Ein Übersetzungsvergleich

Aristophanes‘ letzte Komödie war der 388 vor Christus aufgeführte „Plutos“, darin es um Besitz und Reichtum geht. Fünf „Aristophanische Verse“ dieses Stücks (also im wesentlichen weiblich schließende anapästische Siebenheber) lauten in der deutschen Übersetzung, die Emanuel Lindemann 1832 veröffentlicht hat, so:

 

Denn so wie jetzt beschaffen ist die Lebensweise der Menschen,
Wer sollte wohl nicht für Wahnsinn es halten, ja mehr noch als Unglück vom Dämon?
Denn viele Menschen, die böse sind, genießen dennoch die Schätze,
Die sie mit Unrecht zu sammengehäuft; dagegen der Rechtlichen viele
Sind unglücklich stets in Dürftigkeit, mit dir sind sie meistens zusammen.

 

– Das „dir“ des Schlussverses ist die leibhaftig anwesende Penia, die (griechische) Göttin der Armut. Wie aber klingen diese Verse? Nun: Lahm. Einmal, weil sie den schwungvoll-drängenden anapästischen Grundrhythmus vernachlässigen, dann aber auch aufgrund der vielen unsinnlichen Begriffe.

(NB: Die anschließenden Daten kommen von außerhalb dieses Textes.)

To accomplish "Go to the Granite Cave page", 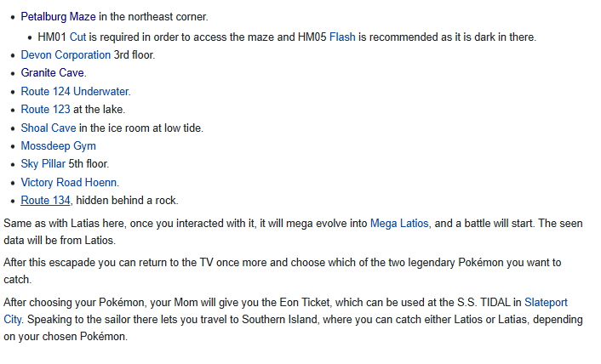I will pos(53,73).
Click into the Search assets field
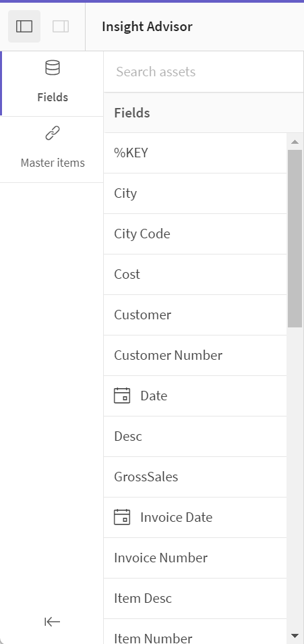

Dass es auch anders geht, zeigt die 15 Jahre jüngere Übersetzung von Ludwig Seeger:

 

Denn ein Leben wie das, das die Sterblichen jetzt, die Unglücklichen führen, – wir kennen’s! –
Wem kommt es nicht vor wie verkehrt und verdreht, ja wahrhaftig, die pure Verrücktheit?
Nichtswürdige Schurken, und ihrer sind viel, die besitzen die Fülle des Reichtums,
Unehrlicherweise zusammengescharrt! Doch viele der redlichsten Männer
Sind im Elend und nagen am Hungertuch und verkehren mit dir nur, o Armut!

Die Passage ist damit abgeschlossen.